Data for this task Block Start
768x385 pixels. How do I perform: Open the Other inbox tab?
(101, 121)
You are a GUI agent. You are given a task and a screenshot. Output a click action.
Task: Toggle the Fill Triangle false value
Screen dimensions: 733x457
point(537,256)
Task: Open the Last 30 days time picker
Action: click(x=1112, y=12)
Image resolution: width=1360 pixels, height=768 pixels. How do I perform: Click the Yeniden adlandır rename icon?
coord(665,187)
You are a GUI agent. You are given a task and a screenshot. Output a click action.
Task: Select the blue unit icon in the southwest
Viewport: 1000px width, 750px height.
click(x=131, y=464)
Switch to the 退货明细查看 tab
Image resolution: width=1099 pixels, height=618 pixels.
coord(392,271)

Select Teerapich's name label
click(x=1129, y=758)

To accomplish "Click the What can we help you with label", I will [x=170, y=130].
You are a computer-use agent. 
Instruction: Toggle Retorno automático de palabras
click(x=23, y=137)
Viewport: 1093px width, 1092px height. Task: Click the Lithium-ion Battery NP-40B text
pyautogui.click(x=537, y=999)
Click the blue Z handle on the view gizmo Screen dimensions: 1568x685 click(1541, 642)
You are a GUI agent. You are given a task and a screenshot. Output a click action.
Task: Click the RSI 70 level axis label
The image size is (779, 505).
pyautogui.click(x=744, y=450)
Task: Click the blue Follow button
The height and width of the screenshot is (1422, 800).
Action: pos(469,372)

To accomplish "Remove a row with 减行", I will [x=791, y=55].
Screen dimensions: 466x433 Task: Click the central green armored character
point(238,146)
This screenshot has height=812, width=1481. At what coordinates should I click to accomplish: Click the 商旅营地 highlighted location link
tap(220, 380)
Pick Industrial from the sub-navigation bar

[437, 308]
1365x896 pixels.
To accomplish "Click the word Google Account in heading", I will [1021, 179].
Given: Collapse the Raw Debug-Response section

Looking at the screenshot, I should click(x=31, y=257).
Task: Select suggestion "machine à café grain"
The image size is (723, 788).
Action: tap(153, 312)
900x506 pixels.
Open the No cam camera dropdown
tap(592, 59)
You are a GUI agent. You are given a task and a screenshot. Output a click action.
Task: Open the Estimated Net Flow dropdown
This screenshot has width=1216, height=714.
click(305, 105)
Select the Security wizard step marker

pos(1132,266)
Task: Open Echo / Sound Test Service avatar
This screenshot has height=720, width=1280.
Data for this task Block End
## Prompt
If a line in the records contains "will", report it.

## Written solution
To accomplish "Click the What can we help you with label", I will [x=170, y=130].
To accomplish "Remove a row with 减行", I will [x=791, y=55].
To accomplish "Click the word Google Account in heading", I will [1021, 179].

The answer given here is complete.